(Records excerpted from a collection)
^^^^

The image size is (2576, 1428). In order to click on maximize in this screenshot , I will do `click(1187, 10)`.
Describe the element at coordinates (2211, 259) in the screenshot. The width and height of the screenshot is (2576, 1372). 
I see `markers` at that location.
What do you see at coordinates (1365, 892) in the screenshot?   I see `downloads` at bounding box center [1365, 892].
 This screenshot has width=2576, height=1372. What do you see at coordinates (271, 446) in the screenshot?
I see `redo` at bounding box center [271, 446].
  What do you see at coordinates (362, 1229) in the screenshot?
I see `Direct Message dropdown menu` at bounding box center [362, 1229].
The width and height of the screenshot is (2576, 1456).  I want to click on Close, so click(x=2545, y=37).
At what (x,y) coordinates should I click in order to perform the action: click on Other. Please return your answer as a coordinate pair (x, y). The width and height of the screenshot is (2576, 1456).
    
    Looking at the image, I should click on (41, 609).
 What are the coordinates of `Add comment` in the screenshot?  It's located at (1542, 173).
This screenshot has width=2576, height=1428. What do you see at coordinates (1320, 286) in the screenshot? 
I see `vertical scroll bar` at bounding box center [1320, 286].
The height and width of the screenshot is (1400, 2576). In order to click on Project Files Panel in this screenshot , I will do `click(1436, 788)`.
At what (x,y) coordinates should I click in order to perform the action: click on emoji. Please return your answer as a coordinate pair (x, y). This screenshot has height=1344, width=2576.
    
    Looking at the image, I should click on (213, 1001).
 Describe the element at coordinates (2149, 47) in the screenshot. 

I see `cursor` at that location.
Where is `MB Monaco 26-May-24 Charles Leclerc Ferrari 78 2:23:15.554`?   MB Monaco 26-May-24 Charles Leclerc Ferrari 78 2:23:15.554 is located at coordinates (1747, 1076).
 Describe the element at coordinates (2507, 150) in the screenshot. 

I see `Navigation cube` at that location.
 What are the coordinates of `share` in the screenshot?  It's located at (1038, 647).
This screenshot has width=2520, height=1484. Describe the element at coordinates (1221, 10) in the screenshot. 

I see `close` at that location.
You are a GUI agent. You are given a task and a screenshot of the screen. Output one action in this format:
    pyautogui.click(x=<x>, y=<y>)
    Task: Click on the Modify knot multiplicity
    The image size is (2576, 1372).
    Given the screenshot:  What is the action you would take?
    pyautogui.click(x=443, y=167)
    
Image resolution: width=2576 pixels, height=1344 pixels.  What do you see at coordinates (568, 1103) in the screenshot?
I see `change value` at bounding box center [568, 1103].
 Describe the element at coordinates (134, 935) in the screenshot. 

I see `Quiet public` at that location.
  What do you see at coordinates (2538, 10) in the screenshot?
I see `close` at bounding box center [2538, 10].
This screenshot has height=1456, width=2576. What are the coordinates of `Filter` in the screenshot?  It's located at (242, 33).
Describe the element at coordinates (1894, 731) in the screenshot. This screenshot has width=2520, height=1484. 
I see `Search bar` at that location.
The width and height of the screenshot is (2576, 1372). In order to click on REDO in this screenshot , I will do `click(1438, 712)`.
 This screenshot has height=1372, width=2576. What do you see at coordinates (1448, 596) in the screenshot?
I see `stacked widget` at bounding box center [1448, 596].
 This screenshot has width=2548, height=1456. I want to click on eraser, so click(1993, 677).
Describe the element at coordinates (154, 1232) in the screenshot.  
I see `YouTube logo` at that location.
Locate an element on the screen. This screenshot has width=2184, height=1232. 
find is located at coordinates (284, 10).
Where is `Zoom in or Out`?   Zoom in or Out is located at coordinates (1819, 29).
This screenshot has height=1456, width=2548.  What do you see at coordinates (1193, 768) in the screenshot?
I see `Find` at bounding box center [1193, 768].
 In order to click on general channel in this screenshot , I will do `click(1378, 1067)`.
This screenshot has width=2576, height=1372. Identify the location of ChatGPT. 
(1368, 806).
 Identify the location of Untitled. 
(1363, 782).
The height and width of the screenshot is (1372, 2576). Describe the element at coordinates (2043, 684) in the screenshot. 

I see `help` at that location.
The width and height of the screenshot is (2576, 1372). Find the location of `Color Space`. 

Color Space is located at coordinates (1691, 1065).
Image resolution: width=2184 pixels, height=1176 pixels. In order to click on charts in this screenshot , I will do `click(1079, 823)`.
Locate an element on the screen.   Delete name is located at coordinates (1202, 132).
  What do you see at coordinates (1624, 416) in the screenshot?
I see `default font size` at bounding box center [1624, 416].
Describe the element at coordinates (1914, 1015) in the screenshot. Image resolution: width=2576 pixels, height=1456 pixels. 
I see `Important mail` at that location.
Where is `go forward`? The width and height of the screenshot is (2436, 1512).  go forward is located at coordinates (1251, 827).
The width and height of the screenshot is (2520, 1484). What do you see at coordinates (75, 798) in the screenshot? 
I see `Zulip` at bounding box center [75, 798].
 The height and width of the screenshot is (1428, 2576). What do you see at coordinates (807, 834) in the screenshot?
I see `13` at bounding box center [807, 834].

^^^^

REQUIREMENT: Print the entries above again, word for word, from beginning to end.

OUTPUT:
The image size is (2576, 1428). In order to click on maximize in this screenshot , I will do `click(1187, 10)`.
Describe the element at coordinates (2211, 259) in the screenshot. The width and height of the screenshot is (2576, 1372). 
I see `markers` at that location.
What do you see at coordinates (1365, 892) in the screenshot?   I see `downloads` at bounding box center [1365, 892].
 This screenshot has width=2576, height=1372. What do you see at coordinates (271, 446) in the screenshot?
I see `redo` at bounding box center [271, 446].
  What do you see at coordinates (362, 1229) in the screenshot?
I see `Direct Message dropdown menu` at bounding box center [362, 1229].
The width and height of the screenshot is (2576, 1456).  I want to click on Close, so click(x=2545, y=37).
At what (x,y) coordinates should I click in order to perform the action: click on Other. Please return your answer as a coordinate pair (x, y). The width and height of the screenshot is (2576, 1456).
    
    Looking at the image, I should click on (41, 609).
 What are the coordinates of `Add comment` in the screenshot?  It's located at (1542, 173).
This screenshot has width=2576, height=1428. What do you see at coordinates (1320, 286) in the screenshot? 
I see `vertical scroll bar` at bounding box center [1320, 286].
The height and width of the screenshot is (1400, 2576). In order to click on Project Files Panel in this screenshot , I will do `click(1436, 788)`.
At what (x,y) coordinates should I click in order to perform the action: click on emoji. Please return your answer as a coordinate pair (x, y). This screenshot has height=1344, width=2576.
    
    Looking at the image, I should click on (213, 1001).
 Describe the element at coordinates (2149, 47) in the screenshot. 

I see `cursor` at that location.
Where is `MB Monaco 26-May-24 Charles Leclerc Ferrari 78 2:23:15.554`?   MB Monaco 26-May-24 Charles Leclerc Ferrari 78 2:23:15.554 is located at coordinates (1747, 1076).
 Describe the element at coordinates (2507, 150) in the screenshot. 

I see `Navigation cube` at that location.
 What are the coordinates of `share` in the screenshot?  It's located at (1038, 647).
This screenshot has width=2520, height=1484. Describe the element at coordinates (1221, 10) in the screenshot. 

I see `close` at that location.
You are a GUI agent. You are given a task and a screenshot of the screen. Output one action in this format:
    pyautogui.click(x=<x>, y=<y>)
    Task: Click on the Modify knot multiplicity
    The image size is (2576, 1372).
    Given the screenshot:  What is the action you would take?
    pyautogui.click(x=443, y=167)
    
Image resolution: width=2576 pixels, height=1344 pixels.  What do you see at coordinates (568, 1103) in the screenshot?
I see `change value` at bounding box center [568, 1103].
 Describe the element at coordinates (134, 935) in the screenshot. 

I see `Quiet public` at that location.
  What do you see at coordinates (2538, 10) in the screenshot?
I see `close` at bounding box center [2538, 10].
This screenshot has height=1456, width=2576. What are the coordinates of `Filter` in the screenshot?  It's located at (242, 33).
Describe the element at coordinates (1894, 731) in the screenshot. This screenshot has width=2520, height=1484. 
I see `Search bar` at that location.
The width and height of the screenshot is (2576, 1372). In order to click on REDO in this screenshot , I will do `click(1438, 712)`.
 This screenshot has height=1372, width=2576. What do you see at coordinates (1448, 596) in the screenshot?
I see `stacked widget` at bounding box center [1448, 596].
 This screenshot has width=2548, height=1456. I want to click on eraser, so click(1993, 677).
Describe the element at coordinates (154, 1232) in the screenshot.  
I see `YouTube logo` at that location.
Locate an element on the screen. This screenshot has width=2184, height=1232. 
find is located at coordinates (284, 10).
Where is `Zoom in or Out`?   Zoom in or Out is located at coordinates (1819, 29).
This screenshot has height=1456, width=2548.  What do you see at coordinates (1193, 768) in the screenshot?
I see `Find` at bounding box center [1193, 768].
 In order to click on general channel in this screenshot , I will do `click(1378, 1067)`.
This screenshot has width=2576, height=1372. Identify the location of ChatGPT. 
(1368, 806).
 Identify the location of Untitled. 
(1363, 782).
The height and width of the screenshot is (1372, 2576). Describe the element at coordinates (2043, 684) in the screenshot. 

I see `help` at that location.
The width and height of the screenshot is (2576, 1372). Find the location of `Color Space`. 

Color Space is located at coordinates (1691, 1065).
Image resolution: width=2184 pixels, height=1176 pixels. In order to click on charts in this screenshot , I will do `click(1079, 823)`.
Locate an element on the screen.   Delete name is located at coordinates (1202, 132).
  What do you see at coordinates (1624, 416) in the screenshot?
I see `default font size` at bounding box center [1624, 416].
Describe the element at coordinates (1914, 1015) in the screenshot. Image resolution: width=2576 pixels, height=1456 pixels. 
I see `Important mail` at that location.
Where is `go forward`? The width and height of the screenshot is (2436, 1512).  go forward is located at coordinates (1251, 827).
The width and height of the screenshot is (2520, 1484). What do you see at coordinates (75, 798) in the screenshot? 
I see `Zulip` at bounding box center [75, 798].
 The height and width of the screenshot is (1428, 2576). What do you see at coordinates (807, 834) in the screenshot?
I see `13` at bounding box center [807, 834].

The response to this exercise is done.